*TASK REQUIREMENTS*. Locate the word "computer" in the entries below, then gather every line that holds it.

*MATERIAL FOR THE TASK*.

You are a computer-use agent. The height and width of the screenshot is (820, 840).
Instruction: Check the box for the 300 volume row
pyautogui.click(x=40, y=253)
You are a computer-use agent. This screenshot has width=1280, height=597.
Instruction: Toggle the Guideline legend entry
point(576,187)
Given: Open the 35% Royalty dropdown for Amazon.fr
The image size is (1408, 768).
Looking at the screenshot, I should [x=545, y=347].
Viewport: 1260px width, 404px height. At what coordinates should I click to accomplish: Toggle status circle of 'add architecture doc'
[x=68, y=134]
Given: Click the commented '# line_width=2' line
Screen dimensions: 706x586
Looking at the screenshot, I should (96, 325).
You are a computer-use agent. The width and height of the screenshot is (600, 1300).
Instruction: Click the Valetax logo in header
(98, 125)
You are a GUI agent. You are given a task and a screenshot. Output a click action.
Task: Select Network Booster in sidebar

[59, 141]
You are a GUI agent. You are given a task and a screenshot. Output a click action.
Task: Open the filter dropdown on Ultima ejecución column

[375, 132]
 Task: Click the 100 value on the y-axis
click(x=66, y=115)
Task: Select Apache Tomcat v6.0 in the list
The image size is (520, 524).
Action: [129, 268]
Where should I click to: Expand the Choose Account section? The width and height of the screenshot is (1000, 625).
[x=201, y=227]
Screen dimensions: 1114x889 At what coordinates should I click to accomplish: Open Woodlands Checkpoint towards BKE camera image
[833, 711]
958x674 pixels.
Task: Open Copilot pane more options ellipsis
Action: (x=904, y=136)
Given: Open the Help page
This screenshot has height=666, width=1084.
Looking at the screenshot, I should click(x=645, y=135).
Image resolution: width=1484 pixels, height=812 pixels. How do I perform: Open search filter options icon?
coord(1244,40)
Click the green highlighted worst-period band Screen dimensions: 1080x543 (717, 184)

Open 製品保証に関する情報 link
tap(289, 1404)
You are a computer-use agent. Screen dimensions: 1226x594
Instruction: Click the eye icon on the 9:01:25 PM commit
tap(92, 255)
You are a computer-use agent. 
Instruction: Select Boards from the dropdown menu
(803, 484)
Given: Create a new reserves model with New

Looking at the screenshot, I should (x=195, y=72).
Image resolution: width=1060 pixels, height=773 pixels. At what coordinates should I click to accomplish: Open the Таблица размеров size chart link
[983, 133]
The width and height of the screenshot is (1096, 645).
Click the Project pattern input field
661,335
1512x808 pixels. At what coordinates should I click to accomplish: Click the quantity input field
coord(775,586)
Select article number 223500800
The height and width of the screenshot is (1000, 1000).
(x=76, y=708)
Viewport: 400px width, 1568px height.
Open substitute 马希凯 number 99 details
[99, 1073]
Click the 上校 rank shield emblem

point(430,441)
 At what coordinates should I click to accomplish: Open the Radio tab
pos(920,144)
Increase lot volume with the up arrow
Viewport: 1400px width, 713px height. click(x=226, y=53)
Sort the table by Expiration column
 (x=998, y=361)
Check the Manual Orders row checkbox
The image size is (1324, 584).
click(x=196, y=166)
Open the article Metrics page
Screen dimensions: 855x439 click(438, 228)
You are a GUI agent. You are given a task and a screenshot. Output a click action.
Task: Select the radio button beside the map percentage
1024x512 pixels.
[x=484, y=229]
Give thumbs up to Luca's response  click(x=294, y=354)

*SOLUTION*.
You are a computer-use agent. The height and width of the screenshot is (820, 840).
You are a computer-use agent. This screenshot has width=1280, height=597.
You are a computer-use agent. The width and height of the screenshot is (600, 1300).
You are a computer-use agent. Screen dimensions: 1226x594
You are a computer-use agent. 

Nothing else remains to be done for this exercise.